I’m clustering my single-cell data using Scanpy package, and I use rank_gene_groups to rank genes for characterizing groups. This returns names, scores, logfoldchanges, and pvals_adj for my Anndata format. I’m trying to interpret scores for this data, but I couldn’t find any explanation except the source code. My code:
sc.tl.rank_genes_groups(adata, 'leiden', method='t-test', n_genes=adata.var.shape)
The values for scores are all between about 1.2 to 39 for the whole list of marker genes (not the limited first 100). This range doesn’t make sense based on the definition, as below:
scores: structured `np.ndarray` (`.uns['rank_genes_groups']`) Structured array to be indexed by group id storing the **z-score** underlying the computation of a p-value for each gene for each group. Ordered according to scores.

**DATA PROVIDED**.

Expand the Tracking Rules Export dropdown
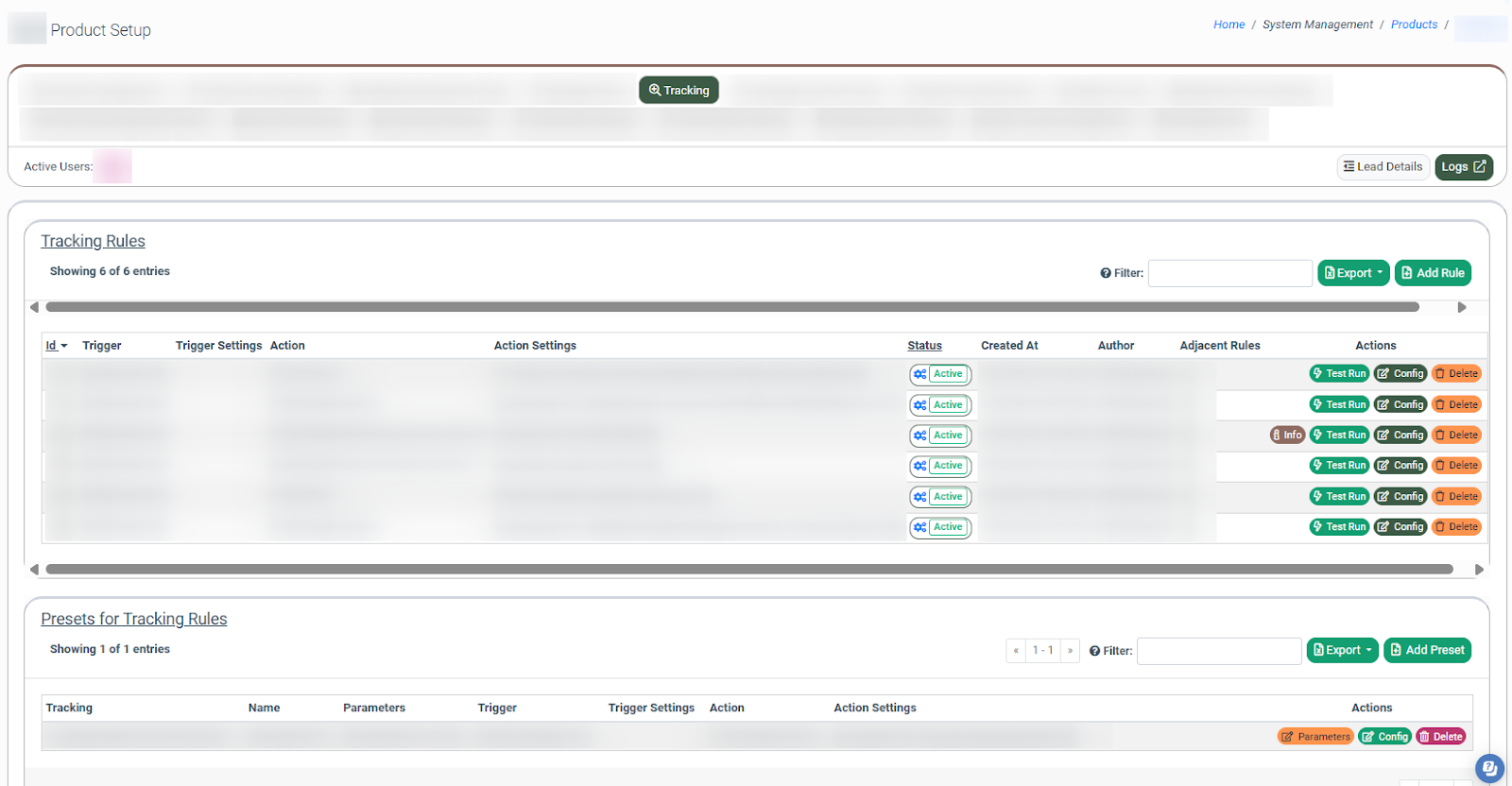Screen dimensions: 1512x786 [x=1353, y=273]
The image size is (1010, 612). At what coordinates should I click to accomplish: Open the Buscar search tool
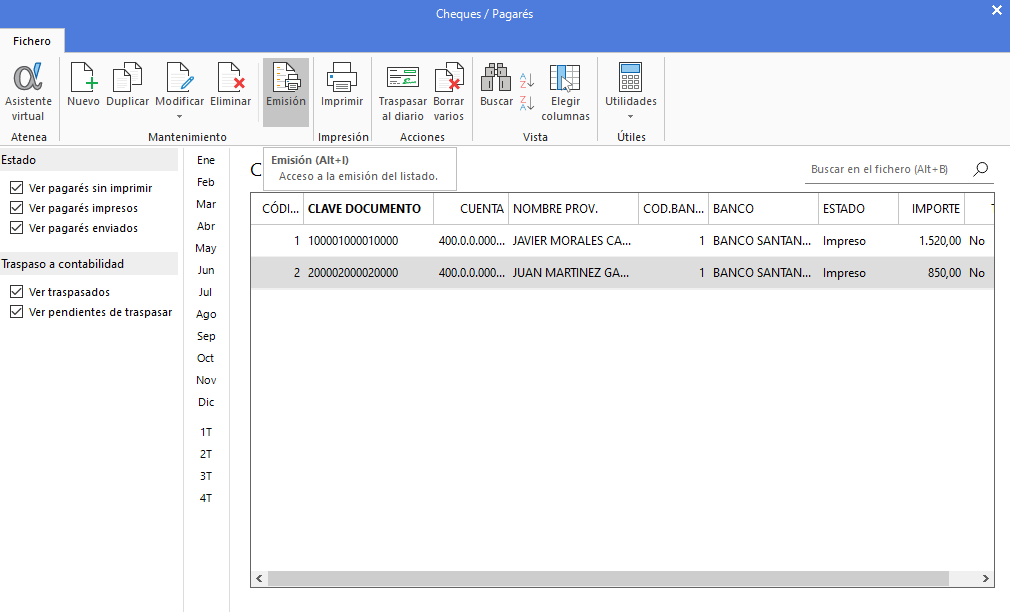[497, 85]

**ACTIVITY 1**. Echo the Scanpy post word for word, starting at "The values for" and ending at "according to scores.".
**ACTIVITY 2**. Proceed with the Scanpy post from the point where it stops.
The data above plays no part in this work.

**TASK OUTPUT 1**.
The values for scores are all between about 1.2 to 39 for the whole list of marker genes (not the limited first 100). This range doesn’t make sense based on the definition, as below:
scores: structured `np.ndarray` (`.uns['rank_genes_groups']`) Structured array to be indexed by group id storing the **z-score** underlying the computation of a p-value for each gene for each group. Ordered according to scores.

**TASK OUTPUT 2**.
A couple of lines from my result is shown as follows. 0-n means the ‘name’ of cluster 0, followed by 0_s as ‘scores’, 0-p as ‘pvals_adj’, and 0_l as ‘logfoldchanges’ for cluster 0. Afterward, we have the same data for other clusters. (I have 5 clusters, but not all are shown in the image)
Could you please tell me what “scores” really mean in this result? Your help would be much appreciated! Thanks a lot in advance!